Births, marriages & deaths

Civil registration

Before civil registration, all records of births, marriages and deaths were kept by each parish church in their parish registers. Civil registration of births, marriages and deaths in England and Wales was introduced on 1st July 1837. Originally, the registrars had to travel around and visit the people who had an event and make a note of the details.

During the early years of registration many births were not registered because it was not compulsory and there was no penalty for failure to comply. Before 1875 it is estimated that as many as 10% of births were NOT registered. From 1875 registration was compulsory and it was up to the people to visit the local registrar office to record the event, and there was more rigorous enforcement.

Births are required to be registered within 42 days of the event. In 1837 a death had to be registered within 8 days, this was reduced to 5 days in 1875. Both are sometimes are registered late. A coroner's inquest, for example, might significantly delay the issuing of a death certificate.

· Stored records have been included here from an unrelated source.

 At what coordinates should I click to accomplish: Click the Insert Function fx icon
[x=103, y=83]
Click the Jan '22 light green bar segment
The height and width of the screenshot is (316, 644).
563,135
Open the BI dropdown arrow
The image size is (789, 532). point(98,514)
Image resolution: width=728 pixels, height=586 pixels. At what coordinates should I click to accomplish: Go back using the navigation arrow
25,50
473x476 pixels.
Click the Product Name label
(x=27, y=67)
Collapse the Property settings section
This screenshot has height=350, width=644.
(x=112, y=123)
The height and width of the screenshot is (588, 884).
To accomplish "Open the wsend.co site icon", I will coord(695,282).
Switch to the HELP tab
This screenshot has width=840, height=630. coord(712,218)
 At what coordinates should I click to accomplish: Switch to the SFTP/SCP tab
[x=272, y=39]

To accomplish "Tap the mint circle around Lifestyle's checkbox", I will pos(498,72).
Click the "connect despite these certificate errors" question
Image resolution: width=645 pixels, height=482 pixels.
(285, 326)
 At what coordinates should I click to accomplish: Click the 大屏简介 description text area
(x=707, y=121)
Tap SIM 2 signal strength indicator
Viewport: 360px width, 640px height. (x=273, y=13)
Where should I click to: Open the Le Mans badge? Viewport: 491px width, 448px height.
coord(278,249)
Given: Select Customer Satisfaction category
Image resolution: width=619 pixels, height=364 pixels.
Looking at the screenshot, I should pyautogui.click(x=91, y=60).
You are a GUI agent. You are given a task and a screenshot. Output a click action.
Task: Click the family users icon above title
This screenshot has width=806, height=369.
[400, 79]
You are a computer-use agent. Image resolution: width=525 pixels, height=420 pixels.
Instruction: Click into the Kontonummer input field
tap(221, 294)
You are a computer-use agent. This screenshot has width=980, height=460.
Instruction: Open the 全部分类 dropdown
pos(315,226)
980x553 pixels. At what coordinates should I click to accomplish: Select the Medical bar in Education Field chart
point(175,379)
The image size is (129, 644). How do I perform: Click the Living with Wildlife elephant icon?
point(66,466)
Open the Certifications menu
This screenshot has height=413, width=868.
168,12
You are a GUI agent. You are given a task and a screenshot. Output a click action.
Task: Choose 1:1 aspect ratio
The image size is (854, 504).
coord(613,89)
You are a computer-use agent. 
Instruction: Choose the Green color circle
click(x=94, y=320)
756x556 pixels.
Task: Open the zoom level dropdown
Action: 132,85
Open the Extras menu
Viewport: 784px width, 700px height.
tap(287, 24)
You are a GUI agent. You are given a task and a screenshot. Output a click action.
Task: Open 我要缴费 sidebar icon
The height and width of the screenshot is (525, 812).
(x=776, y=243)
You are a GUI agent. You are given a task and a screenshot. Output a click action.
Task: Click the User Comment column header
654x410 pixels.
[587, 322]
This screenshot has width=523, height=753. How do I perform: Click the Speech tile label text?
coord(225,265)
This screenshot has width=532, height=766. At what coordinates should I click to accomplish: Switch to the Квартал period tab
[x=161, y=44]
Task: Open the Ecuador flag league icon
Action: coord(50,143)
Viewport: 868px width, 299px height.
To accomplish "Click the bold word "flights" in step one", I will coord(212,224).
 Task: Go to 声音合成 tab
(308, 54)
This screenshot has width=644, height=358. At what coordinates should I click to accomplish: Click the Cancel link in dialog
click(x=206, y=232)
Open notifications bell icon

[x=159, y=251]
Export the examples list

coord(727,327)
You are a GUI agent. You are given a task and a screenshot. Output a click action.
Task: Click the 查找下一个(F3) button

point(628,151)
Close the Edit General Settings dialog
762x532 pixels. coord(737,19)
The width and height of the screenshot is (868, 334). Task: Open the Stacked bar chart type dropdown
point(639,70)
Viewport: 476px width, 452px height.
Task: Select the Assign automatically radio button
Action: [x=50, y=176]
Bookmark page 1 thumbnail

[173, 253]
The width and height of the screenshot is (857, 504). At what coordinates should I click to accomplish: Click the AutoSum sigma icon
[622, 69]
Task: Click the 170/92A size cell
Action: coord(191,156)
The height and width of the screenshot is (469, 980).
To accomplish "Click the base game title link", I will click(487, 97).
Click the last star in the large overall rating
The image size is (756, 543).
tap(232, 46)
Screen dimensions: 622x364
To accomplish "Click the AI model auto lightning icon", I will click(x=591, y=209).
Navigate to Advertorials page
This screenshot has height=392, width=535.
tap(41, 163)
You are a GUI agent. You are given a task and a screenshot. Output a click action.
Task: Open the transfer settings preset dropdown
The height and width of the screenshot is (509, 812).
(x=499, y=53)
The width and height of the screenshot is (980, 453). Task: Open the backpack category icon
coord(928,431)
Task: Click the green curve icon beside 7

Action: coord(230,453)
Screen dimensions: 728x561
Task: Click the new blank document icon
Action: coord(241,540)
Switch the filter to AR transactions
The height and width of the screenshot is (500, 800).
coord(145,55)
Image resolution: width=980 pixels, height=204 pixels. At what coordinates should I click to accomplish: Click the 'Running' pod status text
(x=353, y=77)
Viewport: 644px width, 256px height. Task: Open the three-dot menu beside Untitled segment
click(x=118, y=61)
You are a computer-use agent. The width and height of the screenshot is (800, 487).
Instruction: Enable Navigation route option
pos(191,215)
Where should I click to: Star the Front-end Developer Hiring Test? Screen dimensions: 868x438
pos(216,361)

In 1875, to get a death certificate, you needed a certificate from the Doctor with the cause of death. This allowed you to get the Civil Registration Death Certificate and a Certificate of Disposal to take to the undertaker. If there was no body, a death could not be registered.

The registration districts were formed from the Poor Law Unions, areas that stretched across several parishes and which had elected Overseers of the Poor who were answerable to the parishes and the area's Justice of the Peace.

The indexes

A copy of the district registers was sent to the Registrar General at the end of March, June, September and December, where they were compiled into quarterly indexes for England and Wales, so the first index is for September 1837. (Note that the quarters contain the births, marriages or deaths registered within them, which is not necessarily the same as those that actually took place within them.)

From 1837 until 1911 only the surname, first two forenames, other initials, registration district and reference number were recorded for births, marriages and deaths. From September 1911 the birth index also includes the mother's maiden name. From March 1912 the marriage index also included the spouse's surname.

From 1837 until December 1865 no age was given on the death index. From March 1866 to March 1969 the age at death is given. From June 1969 the date and place of birth of the deceased and the maiden name (in the case of a married woman) are also given. On 1st July 1927, stillbirth registration commenced.

Calendar dates

Until 1751 the year number in England and Wales changed not on 1st January but on 25th March (Lady Day), one of the quarter days. It was only from 1752, by an Act of Parliament, that the year started on 1st January. The old style is known as the Julian Calendar (after Julius Caesar) and the new style as the Gregorian Calendar (after Pope Gregory XIII).

Until the change, parish registers and other documents used the Julian Calendar, which means that entries for years up to 1750 would cover dates from 25th March to the following 24th March. The year 1751, however, started on 25th March but ended on 31st December.

When a date before 1752 is between 1st January and 24th March, it is useful to write down both the old and new year, e.g. 17th February 1748/49 means the date would have been written as 17th February 1748 in a parish register but in the new style would have been 17th February 1749.